Fenton's dismissal of Ashbery was uncalled for--says much about F's character. I'd decline an assigned interview if I felt a desire to trash it. That said, poets are experts in writing between the lines, no?

I'd argue with Perloff's "regressive Romanticism," her pooh-poohing of room-of-one's-own garden moments. She right, though, about bringing a "sense" history and theory to the critical table; that poetry's the product of particular times, places, cultures.

Poetry's cultural capital: Did any of you catch the Olympic Games opener?

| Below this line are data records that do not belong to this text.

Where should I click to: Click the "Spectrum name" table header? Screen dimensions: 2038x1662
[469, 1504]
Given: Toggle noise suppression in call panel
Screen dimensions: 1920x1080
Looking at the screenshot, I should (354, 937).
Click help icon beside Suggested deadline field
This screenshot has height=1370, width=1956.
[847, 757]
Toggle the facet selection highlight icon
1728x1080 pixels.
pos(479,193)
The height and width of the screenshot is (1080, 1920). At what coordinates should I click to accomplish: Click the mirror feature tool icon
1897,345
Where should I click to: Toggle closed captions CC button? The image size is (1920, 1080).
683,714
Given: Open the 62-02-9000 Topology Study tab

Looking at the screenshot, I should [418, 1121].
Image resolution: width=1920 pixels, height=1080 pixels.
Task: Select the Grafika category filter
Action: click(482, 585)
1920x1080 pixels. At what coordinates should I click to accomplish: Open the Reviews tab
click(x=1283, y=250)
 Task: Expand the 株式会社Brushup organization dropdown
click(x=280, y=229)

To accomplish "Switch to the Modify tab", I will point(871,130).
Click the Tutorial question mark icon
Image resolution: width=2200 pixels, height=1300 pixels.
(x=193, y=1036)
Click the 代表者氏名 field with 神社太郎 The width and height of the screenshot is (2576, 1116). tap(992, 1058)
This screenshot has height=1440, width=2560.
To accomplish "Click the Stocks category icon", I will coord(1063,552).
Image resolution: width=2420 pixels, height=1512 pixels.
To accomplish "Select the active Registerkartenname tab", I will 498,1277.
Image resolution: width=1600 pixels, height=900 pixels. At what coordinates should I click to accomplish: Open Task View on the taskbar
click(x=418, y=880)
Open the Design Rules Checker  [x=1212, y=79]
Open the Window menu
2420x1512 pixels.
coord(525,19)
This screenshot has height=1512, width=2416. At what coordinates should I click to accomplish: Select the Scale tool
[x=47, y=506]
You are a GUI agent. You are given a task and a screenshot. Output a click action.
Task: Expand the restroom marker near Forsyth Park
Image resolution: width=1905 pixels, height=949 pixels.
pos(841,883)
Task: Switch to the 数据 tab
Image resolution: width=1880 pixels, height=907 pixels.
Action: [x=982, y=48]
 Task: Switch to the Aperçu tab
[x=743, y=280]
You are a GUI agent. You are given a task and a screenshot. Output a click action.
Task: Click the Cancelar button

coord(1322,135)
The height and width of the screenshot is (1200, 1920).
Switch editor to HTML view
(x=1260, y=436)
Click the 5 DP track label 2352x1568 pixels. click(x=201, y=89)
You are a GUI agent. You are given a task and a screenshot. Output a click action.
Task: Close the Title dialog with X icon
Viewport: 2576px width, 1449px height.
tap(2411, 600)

To address each of your points:

(a) Conrad, my reply concerned criticism, not poetry. Self-serving? A harsh accusation on such little evidence. Use this Google entry: "Daily Gleaner" and "Diane Reid"; click on Pages from Canada. What's up is still making money for Canadaeast.

1. Jeramy Dodds 2. Wayne Clifford 3. Patricia Young 4. Kathy Mac (Fernwood entry); 5. James Langer (The Daily Gleaner Mobile entry).

The two Word articles (the Wayzgoose entry)are worth examining: I interview McKay and Compton, among others, on place.

McCluskey and Sawler? Novels. Google's link to Sawler is misleading, as you'll see if you click on it. A more complete publishing record for yours truly is located on the ProQuest database (access via any public or university library).

(b) Harold, audiences are composed of individuals. We address different eyes, ears, and other body parts according what the listener, reader/viewer brings to the text which, of course, varies from moment to moment.

The best "prescription" for engagement is variety (pitch, pace, colour. This brings me to your work. I've great affection for it. When will you be visiting Poets' Corner?

(c)David, critics need remember that someone's spilled tears, blood, maybe more in giving of themselves. Have we not seen reviews more about the reviewer than the work itself?